1.2. 冷冻前检测细胞是否仍保有其特有性质,例如hybridoma应在冷冻保存前一至二日测试是否有抗体之产生。
1.3. 一般冷冻保护剂为5~10% DMSO。应注意冷冻保护剂之品质,DMSO应為tissueculture等级,无色且无菌﹙以 0.22 micron FGLP Telflonfilter过滤或是直接购买无菌產品﹚。若为大体积包装,将其以少量分装,4℃避光保存,勿作多次冷冻解冻循环。
1.4. 冷冻保存之细胞浓度:1~5 x 106 cells/ml
1.5. 若是不确定细胞之冷冻条件,在做冷冻保存之同时,亦应作一个backupculture,若冷冻失败,仍有预留之细胞存在。
2. 材料:
2.1. 新鲜培养基
2.2. DMSO
2.3. 无菌塑胶冷冻保存管
2.4. -20℃ 冰箱
2.5. -80℃ 冰箱
2.6. 程式降温机 (可有或无)
3. 步骤:
3.1. 冷冻前应注意细胞生长情形,可在一日前更换半量或全量培养基。
3.2. 配制冷冻保存溶液(使用前配製):将DMSO加入新鲜培养基中,使其最终浓度为5~10%,混合均匀,置於室温下待用。

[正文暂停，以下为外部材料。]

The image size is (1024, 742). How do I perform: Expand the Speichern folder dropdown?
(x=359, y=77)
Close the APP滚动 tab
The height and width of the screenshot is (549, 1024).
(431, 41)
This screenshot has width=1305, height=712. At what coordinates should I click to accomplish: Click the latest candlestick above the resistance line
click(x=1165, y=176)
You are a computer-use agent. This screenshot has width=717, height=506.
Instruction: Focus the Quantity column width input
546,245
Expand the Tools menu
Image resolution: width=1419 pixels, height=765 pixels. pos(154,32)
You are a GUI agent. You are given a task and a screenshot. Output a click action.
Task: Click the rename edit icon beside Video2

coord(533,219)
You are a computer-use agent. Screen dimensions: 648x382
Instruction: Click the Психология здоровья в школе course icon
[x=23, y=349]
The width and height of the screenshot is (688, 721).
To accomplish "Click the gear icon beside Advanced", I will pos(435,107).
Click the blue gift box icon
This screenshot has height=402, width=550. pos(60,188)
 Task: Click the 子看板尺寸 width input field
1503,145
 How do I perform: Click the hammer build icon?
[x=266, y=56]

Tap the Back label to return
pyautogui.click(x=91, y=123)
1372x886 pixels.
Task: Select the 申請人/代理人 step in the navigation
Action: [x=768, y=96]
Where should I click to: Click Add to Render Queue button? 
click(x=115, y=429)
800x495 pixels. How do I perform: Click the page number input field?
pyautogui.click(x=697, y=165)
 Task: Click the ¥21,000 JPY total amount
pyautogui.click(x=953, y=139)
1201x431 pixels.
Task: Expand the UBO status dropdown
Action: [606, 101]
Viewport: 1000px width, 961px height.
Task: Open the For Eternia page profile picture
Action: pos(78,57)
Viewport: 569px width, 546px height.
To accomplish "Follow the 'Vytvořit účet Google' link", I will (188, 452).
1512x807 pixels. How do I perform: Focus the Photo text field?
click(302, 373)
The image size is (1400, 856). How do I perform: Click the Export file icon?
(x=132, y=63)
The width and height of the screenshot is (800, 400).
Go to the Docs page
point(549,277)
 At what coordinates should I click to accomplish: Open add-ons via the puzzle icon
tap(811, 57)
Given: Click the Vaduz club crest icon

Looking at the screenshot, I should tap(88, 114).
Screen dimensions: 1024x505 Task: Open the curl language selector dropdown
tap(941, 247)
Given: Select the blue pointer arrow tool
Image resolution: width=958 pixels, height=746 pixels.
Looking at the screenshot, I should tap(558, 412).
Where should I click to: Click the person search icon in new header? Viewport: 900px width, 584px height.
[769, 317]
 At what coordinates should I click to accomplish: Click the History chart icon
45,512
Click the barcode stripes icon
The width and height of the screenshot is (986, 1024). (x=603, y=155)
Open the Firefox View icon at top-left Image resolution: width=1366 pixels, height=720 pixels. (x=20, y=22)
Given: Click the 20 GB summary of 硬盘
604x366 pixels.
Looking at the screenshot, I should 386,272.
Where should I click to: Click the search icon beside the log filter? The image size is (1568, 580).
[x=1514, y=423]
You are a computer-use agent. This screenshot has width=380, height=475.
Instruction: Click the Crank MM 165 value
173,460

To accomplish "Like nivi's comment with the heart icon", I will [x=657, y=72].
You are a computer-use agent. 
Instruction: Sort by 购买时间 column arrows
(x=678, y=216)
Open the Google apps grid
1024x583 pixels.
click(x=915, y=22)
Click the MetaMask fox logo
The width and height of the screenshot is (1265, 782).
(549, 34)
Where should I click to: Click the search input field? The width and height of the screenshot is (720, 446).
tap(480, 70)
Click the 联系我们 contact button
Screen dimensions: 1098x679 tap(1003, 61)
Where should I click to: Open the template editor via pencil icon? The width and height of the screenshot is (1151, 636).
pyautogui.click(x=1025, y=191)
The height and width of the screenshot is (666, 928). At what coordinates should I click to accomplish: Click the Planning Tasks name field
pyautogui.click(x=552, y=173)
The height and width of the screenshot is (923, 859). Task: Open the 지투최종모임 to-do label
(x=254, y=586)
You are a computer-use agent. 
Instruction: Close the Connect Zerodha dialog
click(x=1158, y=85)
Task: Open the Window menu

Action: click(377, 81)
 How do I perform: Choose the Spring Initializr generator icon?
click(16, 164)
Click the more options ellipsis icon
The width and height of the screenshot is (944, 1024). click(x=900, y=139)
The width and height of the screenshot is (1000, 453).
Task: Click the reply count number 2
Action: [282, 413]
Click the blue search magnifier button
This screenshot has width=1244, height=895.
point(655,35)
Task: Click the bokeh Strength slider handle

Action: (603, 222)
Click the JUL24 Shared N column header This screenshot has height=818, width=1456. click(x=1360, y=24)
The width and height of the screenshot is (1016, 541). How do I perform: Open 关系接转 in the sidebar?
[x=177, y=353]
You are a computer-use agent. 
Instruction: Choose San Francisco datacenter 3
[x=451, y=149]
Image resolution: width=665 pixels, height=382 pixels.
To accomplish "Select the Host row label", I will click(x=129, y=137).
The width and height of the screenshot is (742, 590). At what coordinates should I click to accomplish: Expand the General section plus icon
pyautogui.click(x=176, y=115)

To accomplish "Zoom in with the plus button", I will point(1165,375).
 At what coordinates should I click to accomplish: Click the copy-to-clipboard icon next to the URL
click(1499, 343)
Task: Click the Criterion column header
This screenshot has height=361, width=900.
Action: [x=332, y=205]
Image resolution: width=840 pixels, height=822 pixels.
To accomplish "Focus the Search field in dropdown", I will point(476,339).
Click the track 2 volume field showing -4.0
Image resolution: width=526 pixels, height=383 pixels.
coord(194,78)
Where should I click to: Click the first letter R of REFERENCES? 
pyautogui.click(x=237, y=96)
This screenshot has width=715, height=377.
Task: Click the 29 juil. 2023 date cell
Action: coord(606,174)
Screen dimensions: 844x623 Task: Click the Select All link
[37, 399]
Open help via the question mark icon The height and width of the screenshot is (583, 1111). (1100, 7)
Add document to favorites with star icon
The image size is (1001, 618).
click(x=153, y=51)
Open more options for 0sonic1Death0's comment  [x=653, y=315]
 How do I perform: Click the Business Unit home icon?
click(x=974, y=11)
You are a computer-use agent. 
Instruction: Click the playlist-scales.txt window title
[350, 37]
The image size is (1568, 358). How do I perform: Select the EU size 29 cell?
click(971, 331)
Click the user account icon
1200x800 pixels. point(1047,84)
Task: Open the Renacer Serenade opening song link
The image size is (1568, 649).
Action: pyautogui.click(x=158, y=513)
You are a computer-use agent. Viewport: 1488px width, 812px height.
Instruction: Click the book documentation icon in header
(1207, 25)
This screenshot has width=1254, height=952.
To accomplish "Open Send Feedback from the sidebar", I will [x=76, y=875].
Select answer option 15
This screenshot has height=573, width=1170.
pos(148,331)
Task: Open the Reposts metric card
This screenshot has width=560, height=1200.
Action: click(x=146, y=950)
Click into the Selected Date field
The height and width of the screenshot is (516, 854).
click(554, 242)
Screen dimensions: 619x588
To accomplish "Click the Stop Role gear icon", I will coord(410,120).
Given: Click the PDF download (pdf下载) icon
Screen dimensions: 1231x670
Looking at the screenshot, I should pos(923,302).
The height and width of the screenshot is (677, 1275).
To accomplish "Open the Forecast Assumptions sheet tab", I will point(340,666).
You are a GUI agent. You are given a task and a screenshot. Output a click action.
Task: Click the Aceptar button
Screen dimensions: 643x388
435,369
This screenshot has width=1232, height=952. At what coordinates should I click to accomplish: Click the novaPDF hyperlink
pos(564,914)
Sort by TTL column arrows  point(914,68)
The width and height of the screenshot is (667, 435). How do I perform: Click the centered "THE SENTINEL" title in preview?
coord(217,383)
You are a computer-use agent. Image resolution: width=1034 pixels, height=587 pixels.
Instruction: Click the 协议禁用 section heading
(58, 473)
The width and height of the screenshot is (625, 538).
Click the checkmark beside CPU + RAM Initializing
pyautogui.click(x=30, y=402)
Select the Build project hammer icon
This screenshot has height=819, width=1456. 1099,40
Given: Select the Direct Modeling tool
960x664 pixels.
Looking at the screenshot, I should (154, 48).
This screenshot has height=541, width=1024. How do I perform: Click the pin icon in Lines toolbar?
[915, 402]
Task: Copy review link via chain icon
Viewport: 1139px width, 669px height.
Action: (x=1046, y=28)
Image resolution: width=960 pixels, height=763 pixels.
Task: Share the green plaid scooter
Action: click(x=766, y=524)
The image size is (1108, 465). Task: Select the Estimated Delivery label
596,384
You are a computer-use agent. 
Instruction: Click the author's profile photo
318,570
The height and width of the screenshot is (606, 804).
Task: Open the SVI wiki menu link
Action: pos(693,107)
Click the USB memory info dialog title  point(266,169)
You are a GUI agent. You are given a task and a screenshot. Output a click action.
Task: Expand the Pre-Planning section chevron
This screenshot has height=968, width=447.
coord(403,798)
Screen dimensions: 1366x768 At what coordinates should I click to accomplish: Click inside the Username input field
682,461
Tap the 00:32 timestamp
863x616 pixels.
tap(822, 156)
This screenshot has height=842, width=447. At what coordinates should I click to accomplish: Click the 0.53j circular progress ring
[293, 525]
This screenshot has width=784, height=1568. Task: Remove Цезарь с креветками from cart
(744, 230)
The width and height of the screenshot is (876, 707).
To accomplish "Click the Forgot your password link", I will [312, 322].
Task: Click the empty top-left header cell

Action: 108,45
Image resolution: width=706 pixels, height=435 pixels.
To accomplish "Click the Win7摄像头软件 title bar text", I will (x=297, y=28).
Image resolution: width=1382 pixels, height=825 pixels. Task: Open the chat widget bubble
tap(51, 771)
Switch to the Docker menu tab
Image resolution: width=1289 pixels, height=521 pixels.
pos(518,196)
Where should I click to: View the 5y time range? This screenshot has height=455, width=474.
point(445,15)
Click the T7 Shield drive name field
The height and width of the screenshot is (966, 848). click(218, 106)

3.3. 依细胞继代培养之操作,收集细胞,并取少量细胞悬浮液计数细胞浓度及冻前存活率。
3.4. 将收集之细胞离心1000rpm、5分鐘后,去除上清液,加入适量冷冻保存溶液,混合均匀后,使细胞浓度为1~5 x 106 cells/ml,分装至冷冻保存管中,每管分装 1 ml。
3.5. 冷冻保存方法 1:冷冻管置于 4℃、 10~30分鐘 →移至-20℃、30分鐘** →移至-80℃、16~18小时(或隔夜)→移至液氮槽vapor phase长期储存。
**註:-20℃不可超过1小时,以防止冰晶过大,造成细胞死亡。亦可跳过此步骤,冷冻管置於厚保丽龙盒内,直接放入-80℃冰箱,但存活率会降低。
3.6. 冷冻保存方法2:冷冻管置於已设定程式之程式降温机中,以每分钟降1~3℃速率降至-80℃以下,然后放入液氮槽之vapor phase长期储存。